## start Source passage

Junio C Hamano Oct. 31, 2018, 3:05 a.m. UTC | #1
"Derrick Stolee via GitGitGadget" <gitgitgadget@gmail.com> writes:

> Add a new method in commit-reach.c called get_reachable_subset() which does
> a many-to-many reachability test. Starting at the 'from' commits, walk until
> the generation is below the smallest generation in the 'to' commits, or all
> 'to' commits have been discovered. This performs only one commit walk for
> the entire add_missing_tags() method, giving linear performance in the worst
> case.

;-)

I think in_merge_bases_many() was an attempt to do one half of this
(i.e. it checks only one 'to' against main 'from' to see if any of
them reach).  I wonder why we didn't extend it to multiple 'to' back
when we invented it.

In any case, good to see this code optimized.

Thanks.
Elijah Newren Oct. 31, 2018, 6:04 a.m. UTC | #2
On Tue, Oct 30, 2018 at 7:16 AM Derrick Stolee via GitGitGadget
<gitgitgadget@gmail.com> wrote:
>
> As reported earlier [1], the add_missing_tags() method in remote.c has
> quadratic performance. Some of that performance is curbed due to the
> generation-number cutoff in in_merge_bases_many(). However, that fix doesn't
> help users without a commit-graph, and it can still be painful if that
> cutoff is sufficiently low compared to the tags we are using for
> reachability testing.
>
> Add a new method in commit-reach.c called get_reachable_subset() which does
> a many-to-many reachability test. Starting at the 'from' commits, walk until
> the generation is below the smallest generation in the 'to' commits, or all
> 'to' commits have been discovered. This performs only one commit walk for
> the entire add_missing_tags() method, giving linear performance in the worst
> case.
>
> Tests are added in t6600-test-reach.sh to ensure get_reachable_subset()
> works independently of its application in add_missing_tags().

## end Source passage

### What the task asks
Please write the next part of the mailing-list thread about get_reachable_subset(), starting after its last line. The material after this has no connection to the mailing-list thread about get_reachable_subset().

## start Supplied information

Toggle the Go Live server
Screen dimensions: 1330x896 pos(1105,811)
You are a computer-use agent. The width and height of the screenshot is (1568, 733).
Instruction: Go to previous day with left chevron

## end Supplied information

### Output of the exercise
On the original repo where the topic was brought up, with commit-graph
NOT turned on and using origin/master, I see:

$ time git push --dry-run --follow-tags /home/newren/repo-mirror
To /home/newren/repo-mirror
 * [new branch]              test5 -> test5

real 1m20.081s
user 1m19.688s
sys 0m0.292s

Merging this series in, I now get:

$ time git push --dry-run --follow-tags /home/newren/repo-mirror
To /home/newren/repo-mirror
 * [new branch]              test5 -> test5

real 0m2.857s
user 0m2.580s
sys 0m0.328s

which provides a very nice speedup.

Oddly enough, if I _also_ do the following:
$ git config core.commitgraph true
$ git config gc.writecommitgraph true
$ git gc

then my timing actually slows down just slightly:
$ time git push --follow-tags --dry-run /home/newren/repo-mirror
To /home/newren/repo-mirror
 * [new branch]              test5 -> test5

real 0m3.027s
user 0m2.696s
sys 0m0.400s

(run-to-run variation seems pretty consistent, < .1s variation, so
this difference is just enough to notice.)  I wouldn't be that
surprised if that means there's some really old tags with very small
generation numbers, meaning it's not gaining anything in this special
case from the commit-graph, but it does pay the cost of loading the
commit-graph.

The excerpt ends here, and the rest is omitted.